Thank you, Presiding Officer.

It was not until almost two thirds of the way through the article 50 period that the UK Government finally decided on its preferred outcome. With the resignations that followed the Chequers deal, it was immediately clear that the plan did not have the support of the Prime Minister’s own party. Yet, instead of seeking to reach out and forge a compromise with the Opposition, Theresa May is still playing chicken with madmen inside her own party, risking the catastrophe of no deal in a painfully drawn-out attempt to get her own terrible deal passed. That strategy has failed: it has seen the Prime Minister’s deal rejected by the House of Commons twice and it has demonstrated that, although there have been crueller Conservative Governments in modern history, there has been no Government as incompetent as this one.

Scotland voted for none of this. Today’s Green motion gives us the opportunity to assert what we believe is the best way out of the crisis. For that, we can thank my Green colleague, Andy Wightman, who led a cross-party group of politicians comprising me, Alyn Smith MEP and Joanna Cherry MP from the SNP, and MEPs from the Labour Party, David Martin and Catherine Stihler. The historic ruling in that article 50 case established that the UK has the right to unilaterally revoke article 50. It is worth noting that the Conservative Government fought us every step of the way in that process. It is the only Government of which I am aware that has gone to such lengths to limit its own options, but it lost and we won. Now we have a way out.

The Brexiteers had their chance to negotiate an orderly exit from the EU. Their uncompromising, impossibilist approach has squandered that chance, all but collapsed their Government and put the whole country at risk. Fortunately, MPs are beginning to take back control from the Government, but the process is clearly far from over.

Although 17.4 million people in the UK—1 million people in Scotland—voted to leave, I doubt that many of them voted for this humiliating mess. I can only ask the Brexiteers in the Conservative Party this: when their own Government is estimating that Scotland will lose between 80,000 and 100,000 jobs due to its Brexit proposal, is that really what they think people voted for, and why are they backing it now?

There is a way to check what people voted for, though. The decision can be handed over by a deadlocked Westminster to the people. Let the public decide between this bad deal and the opportunity to remain part of the European family of nations. If MPs refuse to give the public that final say, and if they cannot come to any agreement as the clock winds down to no deal, we must say today—on behalf of the people of Scotland and all those who will be hurt and put at risk and who will suffer from a no-deal Brexit—that article 50 should be withdrawn and the Brexit crisis ended.

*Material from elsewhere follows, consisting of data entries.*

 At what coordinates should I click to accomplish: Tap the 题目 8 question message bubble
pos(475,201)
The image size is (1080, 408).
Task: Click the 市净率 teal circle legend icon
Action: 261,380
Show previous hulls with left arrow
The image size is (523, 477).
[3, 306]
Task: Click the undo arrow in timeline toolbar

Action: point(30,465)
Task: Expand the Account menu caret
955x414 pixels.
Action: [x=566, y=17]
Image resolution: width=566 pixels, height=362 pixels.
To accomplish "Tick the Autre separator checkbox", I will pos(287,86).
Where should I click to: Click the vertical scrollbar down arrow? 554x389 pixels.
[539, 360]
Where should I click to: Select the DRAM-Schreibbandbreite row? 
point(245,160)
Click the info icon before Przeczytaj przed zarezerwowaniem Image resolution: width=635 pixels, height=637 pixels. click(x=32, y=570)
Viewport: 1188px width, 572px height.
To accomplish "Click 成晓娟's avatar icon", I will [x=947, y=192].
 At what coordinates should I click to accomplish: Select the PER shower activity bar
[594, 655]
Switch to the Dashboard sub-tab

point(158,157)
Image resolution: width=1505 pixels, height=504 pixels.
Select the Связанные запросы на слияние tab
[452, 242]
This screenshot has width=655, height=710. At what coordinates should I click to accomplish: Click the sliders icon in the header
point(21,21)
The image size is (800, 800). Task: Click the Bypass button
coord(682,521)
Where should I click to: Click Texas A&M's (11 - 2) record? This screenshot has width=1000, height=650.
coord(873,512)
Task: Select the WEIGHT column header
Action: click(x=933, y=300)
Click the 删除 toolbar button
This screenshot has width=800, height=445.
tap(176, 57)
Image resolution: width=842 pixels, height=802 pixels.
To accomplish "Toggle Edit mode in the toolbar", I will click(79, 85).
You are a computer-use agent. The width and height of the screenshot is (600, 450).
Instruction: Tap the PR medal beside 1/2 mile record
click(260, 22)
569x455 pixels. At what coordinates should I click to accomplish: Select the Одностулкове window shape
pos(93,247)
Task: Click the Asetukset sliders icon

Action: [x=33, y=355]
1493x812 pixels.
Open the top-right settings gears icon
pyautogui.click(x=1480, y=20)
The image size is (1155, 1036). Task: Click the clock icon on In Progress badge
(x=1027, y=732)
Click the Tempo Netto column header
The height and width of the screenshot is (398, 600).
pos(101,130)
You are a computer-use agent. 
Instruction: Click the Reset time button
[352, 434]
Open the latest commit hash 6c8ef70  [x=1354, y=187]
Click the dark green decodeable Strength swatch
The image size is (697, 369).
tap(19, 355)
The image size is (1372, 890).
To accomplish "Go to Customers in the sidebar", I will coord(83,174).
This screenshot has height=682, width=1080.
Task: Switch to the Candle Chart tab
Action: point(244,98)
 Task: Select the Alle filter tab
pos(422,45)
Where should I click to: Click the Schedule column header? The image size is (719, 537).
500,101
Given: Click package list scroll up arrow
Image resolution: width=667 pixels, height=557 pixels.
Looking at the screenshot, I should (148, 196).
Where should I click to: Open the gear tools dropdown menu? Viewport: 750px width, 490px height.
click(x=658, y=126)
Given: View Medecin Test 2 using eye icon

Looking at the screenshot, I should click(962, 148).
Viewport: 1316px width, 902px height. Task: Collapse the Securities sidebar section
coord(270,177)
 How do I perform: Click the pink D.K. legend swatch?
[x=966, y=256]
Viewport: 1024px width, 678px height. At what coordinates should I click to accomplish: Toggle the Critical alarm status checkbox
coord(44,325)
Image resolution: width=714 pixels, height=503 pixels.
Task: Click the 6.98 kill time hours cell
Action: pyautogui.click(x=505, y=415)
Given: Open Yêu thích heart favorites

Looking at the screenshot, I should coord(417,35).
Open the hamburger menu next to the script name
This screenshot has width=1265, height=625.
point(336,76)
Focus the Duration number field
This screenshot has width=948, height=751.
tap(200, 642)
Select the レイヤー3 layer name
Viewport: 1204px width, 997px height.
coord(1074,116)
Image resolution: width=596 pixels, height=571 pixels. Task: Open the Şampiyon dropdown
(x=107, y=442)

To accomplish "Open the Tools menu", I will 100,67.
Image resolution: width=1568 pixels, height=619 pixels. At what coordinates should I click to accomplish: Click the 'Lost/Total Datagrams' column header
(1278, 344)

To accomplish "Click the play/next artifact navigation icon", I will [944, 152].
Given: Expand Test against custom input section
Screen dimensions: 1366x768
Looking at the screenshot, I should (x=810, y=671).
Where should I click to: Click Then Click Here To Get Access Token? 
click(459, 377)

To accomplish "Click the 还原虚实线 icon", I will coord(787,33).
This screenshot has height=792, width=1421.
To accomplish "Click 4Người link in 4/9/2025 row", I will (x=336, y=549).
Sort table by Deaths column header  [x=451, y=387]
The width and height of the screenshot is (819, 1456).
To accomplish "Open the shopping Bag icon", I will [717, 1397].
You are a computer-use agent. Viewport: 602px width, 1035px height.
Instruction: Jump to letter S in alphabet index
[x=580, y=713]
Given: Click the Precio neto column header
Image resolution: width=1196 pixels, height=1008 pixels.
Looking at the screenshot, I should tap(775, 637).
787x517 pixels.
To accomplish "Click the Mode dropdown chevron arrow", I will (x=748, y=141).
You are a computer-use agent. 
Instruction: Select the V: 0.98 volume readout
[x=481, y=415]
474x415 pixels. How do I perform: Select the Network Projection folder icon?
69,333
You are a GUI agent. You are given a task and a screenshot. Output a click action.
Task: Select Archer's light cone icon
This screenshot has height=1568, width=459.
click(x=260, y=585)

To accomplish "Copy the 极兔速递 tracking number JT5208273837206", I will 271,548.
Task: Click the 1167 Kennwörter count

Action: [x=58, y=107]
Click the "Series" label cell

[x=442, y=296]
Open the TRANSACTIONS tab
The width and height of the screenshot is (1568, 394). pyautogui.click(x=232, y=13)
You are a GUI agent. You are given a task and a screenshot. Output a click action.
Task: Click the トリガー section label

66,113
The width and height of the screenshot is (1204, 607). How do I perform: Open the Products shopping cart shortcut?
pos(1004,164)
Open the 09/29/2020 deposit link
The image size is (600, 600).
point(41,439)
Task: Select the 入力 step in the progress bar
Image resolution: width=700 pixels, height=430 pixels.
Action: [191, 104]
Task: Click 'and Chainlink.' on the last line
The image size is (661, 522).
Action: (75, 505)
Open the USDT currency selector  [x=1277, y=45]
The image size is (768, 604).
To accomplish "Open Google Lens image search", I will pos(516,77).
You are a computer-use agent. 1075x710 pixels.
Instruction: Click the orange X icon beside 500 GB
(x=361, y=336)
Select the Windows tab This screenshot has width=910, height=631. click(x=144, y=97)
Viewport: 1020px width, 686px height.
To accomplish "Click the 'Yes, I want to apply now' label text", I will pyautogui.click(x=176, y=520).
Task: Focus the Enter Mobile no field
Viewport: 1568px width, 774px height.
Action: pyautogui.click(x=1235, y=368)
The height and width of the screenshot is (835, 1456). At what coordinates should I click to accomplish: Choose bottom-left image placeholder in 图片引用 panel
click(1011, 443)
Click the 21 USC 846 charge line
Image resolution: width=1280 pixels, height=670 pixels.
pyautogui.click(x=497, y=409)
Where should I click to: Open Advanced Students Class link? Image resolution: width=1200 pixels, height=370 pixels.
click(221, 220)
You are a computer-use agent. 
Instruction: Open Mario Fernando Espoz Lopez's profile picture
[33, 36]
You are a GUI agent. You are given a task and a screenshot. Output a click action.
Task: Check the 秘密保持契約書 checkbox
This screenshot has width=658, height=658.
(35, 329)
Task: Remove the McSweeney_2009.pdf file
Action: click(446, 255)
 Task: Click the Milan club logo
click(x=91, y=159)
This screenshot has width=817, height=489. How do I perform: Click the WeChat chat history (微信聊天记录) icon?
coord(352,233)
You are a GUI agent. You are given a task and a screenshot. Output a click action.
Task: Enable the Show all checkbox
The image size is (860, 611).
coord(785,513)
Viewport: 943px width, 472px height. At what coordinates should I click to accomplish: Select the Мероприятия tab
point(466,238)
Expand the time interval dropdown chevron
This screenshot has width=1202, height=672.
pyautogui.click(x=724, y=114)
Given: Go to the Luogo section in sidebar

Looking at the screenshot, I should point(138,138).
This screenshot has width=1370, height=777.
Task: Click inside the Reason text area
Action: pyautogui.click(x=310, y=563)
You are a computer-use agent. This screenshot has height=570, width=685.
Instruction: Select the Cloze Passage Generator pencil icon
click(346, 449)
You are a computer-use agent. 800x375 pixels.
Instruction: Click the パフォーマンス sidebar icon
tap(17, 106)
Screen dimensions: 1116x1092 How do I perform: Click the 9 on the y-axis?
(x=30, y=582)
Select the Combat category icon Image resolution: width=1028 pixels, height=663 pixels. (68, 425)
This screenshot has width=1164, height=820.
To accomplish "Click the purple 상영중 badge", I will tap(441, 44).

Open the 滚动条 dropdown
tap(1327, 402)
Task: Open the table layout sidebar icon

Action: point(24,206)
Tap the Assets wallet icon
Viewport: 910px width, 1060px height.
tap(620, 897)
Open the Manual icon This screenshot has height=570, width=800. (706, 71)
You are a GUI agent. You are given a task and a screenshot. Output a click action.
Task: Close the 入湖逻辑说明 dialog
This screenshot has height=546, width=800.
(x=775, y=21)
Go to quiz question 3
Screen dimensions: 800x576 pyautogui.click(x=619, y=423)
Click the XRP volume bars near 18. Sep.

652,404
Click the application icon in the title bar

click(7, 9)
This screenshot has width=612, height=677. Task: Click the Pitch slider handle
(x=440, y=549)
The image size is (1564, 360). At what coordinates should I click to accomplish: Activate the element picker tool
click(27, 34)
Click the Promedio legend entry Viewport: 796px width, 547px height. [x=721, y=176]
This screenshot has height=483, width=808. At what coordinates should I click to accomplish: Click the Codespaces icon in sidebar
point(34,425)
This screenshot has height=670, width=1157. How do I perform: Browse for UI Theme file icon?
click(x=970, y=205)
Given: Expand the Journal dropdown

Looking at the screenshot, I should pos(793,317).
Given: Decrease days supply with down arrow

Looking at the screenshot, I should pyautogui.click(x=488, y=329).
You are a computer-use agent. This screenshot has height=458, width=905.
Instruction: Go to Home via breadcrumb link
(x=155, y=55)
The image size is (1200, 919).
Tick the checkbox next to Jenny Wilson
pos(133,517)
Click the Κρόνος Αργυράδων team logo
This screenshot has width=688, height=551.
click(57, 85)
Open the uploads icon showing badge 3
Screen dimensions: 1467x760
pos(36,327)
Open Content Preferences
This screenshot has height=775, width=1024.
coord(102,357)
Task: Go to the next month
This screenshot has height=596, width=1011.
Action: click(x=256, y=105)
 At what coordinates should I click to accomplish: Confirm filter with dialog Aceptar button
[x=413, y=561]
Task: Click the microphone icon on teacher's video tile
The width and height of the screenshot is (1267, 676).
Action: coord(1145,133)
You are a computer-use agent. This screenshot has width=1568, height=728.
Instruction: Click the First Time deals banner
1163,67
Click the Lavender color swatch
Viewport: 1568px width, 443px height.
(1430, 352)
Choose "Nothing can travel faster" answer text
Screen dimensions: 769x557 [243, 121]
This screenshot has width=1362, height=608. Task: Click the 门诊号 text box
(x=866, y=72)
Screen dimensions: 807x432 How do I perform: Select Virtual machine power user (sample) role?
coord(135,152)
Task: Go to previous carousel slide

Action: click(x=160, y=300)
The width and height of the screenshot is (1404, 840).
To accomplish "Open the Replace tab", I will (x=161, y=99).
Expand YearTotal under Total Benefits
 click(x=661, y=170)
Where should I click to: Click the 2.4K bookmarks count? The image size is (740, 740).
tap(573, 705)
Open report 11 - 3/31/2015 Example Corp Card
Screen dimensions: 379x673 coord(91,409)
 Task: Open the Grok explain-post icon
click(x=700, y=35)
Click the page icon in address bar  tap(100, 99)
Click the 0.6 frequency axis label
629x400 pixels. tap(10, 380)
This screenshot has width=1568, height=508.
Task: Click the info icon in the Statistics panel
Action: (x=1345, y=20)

Today, European Council President, Donald Tusk, told MEPs that they must stand up for

“the increasing majority of people”

in the UK

“who want to remain in the EU.”

He said that those people

“may not feel sufficiently represented by UK Parliament”—

I know that feeling—

“but they must feel represented by”

the European Parliament,

“Because they are Europeans.”

Today, we have the opportunity to show the people of Scotland that we represent them and that we defend Scotland’s overwhelming remain vote. This is a European nation, we are a European people, we believe in a people’s Europe and we know that it is time to let the people cancel Brexit.

That concludes the debate on revoking article 50.

15:49  

Tom Arthur (Renfrewshire South) (SNP)

On a point of order, Presiding Officer. I rise to make a point of order under rules 8.5.3 and 8.5.6 of the standing orders, which concern the admissibility and selection of amendments.

The amendment in the name of Adam Tomkins concludes with a reference to “a withdrawal agreement”. It states:

“to leave the EU with a withdrawal agreement.”

Would it have been permissible for that amendment to make reference to “the Prime Minister’s withdrawal agreement”?

The Deputy Presiding Officer

That is a matter for the member who lodged the amendment and the Presiding Officer, who decided to accept the amendment. If Mr Arthur wishes, I am more than happy for the matter to be considered further and a response to be given to him.